これらを施しても綺麗にならない場合ももちろんあります。

表面がはがれ落ちてしまっている、専用のクリーナーを使用しても対処できない場合は素直に 買い替え をしてみましょう。

仏具ということもあり、購入のタイミングがわからず、人が亡くなってもいないのに買い替えることは縁起が悪いと思われる方もいるかもしれません。
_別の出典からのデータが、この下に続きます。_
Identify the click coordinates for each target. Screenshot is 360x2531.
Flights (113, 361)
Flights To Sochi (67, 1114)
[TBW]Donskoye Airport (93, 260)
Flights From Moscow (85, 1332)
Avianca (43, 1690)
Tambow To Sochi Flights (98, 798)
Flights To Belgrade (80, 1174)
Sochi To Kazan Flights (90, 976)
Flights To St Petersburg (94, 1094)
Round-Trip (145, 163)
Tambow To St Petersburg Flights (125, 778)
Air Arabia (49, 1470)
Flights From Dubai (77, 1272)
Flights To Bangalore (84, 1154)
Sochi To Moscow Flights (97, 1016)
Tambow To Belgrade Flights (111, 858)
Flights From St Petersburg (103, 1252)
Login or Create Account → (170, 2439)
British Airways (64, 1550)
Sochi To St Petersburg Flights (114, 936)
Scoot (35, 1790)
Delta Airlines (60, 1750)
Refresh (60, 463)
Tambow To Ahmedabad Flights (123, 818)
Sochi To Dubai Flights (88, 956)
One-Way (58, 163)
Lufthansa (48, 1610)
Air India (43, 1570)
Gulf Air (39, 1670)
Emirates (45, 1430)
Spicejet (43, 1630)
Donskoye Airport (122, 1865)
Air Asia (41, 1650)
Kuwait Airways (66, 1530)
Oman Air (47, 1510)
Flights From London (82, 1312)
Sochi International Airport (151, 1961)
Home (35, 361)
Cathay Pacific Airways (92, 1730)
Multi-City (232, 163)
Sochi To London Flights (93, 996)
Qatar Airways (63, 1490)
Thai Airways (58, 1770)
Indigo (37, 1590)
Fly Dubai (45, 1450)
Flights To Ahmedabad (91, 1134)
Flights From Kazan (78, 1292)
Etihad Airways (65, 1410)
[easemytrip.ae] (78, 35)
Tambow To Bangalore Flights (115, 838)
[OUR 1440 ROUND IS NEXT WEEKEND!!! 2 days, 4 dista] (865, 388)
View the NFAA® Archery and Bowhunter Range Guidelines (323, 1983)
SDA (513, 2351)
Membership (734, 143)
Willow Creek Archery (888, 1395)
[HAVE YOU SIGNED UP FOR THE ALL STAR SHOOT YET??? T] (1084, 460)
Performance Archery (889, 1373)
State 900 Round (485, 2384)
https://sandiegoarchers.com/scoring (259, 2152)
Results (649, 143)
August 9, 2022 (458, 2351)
実際にはそのようなことはなく、むしろ綺麗な音が奏でられない 「おりん」 を使用している場合、ご先祖様まで響かない恐れもありますので、一定の段階にまで至ったら早々に買い替える準備をしましょう。

ご先祖様に「知らせる」役割を担う「おりん」

  • 宗教問わず使用されている「梵音具(ぼんおんぐ)」と呼ばれる
  • おりんはご先祖様にお参りに来たことを伝える、邪気を払う、読経におけるリズムを整える役割を持つ
  • 安価なもので3,000円〜5,000円
  • 高価なもので15,000円〜20,000円ほど
  • 鳴らし方に決まりは無く、「おりん」の形状によって奏でやすい方法で鳴らしても問題はない。
  • 鳴らす回数は宗教ごとに違いがあり、場合によっては鳴らし方も決められている。
  • 簡単な方法で、酢を溶かしたお湯におりんを浸して、錆を落とす方法
  • 確実に落としたいならば、仏具店やホームセンターなどで専用の磨き剤を使用する

今回は 「おりん」 について、これらを中心に解説していきました。

時代に応じて様々な 「おりん」 が登場しましたが、ご先祖様を尊び、祈りを伝える役目は今も昔も変わらずに残っています。

普段のお墓参りやお盆もそうですが、このような仏具一つから考えを見直し、 ご先祖様を快く供養しましょう。